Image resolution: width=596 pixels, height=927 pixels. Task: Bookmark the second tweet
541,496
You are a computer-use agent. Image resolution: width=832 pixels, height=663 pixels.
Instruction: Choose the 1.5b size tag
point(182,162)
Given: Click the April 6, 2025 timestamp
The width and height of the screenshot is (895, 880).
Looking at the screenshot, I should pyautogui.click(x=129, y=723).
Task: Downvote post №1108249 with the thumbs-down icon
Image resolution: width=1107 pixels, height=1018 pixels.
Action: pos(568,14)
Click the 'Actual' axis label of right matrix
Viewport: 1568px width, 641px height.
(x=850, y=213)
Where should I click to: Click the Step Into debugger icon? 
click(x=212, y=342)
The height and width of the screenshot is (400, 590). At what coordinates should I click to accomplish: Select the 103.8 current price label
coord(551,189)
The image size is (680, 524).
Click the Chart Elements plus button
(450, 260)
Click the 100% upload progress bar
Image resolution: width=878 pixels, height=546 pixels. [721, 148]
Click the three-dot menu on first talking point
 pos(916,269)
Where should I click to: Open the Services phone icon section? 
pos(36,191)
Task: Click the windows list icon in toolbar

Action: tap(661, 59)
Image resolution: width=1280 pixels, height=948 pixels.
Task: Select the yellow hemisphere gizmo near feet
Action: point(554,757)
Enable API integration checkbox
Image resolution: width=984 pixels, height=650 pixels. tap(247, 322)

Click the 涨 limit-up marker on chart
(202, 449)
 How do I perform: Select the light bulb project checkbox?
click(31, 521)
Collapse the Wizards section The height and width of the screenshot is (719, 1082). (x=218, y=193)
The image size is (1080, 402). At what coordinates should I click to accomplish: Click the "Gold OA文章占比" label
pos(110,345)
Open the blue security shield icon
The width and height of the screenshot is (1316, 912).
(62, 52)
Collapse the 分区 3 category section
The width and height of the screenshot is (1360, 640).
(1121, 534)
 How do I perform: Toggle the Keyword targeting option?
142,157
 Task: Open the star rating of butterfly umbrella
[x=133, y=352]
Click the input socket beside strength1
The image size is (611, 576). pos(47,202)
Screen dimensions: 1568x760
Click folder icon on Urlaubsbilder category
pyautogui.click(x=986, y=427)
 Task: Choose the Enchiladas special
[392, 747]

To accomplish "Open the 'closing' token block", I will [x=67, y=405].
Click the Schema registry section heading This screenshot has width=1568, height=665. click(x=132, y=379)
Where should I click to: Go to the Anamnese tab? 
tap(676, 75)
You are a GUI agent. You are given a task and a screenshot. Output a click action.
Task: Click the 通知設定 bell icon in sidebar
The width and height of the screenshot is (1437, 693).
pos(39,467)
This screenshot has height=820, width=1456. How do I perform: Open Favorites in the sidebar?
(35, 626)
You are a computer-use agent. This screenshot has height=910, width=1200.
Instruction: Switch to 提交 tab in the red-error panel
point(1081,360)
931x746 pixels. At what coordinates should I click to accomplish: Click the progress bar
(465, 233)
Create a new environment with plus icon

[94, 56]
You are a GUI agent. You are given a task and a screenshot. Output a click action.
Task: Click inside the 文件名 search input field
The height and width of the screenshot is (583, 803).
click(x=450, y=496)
· · · ·
**TASK TO COMPLETE:** Only the lines holding "agent" are wanted, so copy each of them from the material.

**EXERCISE RESULT:**
You are a computer-use agent. Image resolution: width=832 pixels, height=663 pixels.
You are a GUI agent. You are given a task and a screenshot. Output a click action.
You are a computer-use agent. This screenshot has height=910, width=1200.
You are a GUI agent. You are given a task and a screenshot. Output a click action.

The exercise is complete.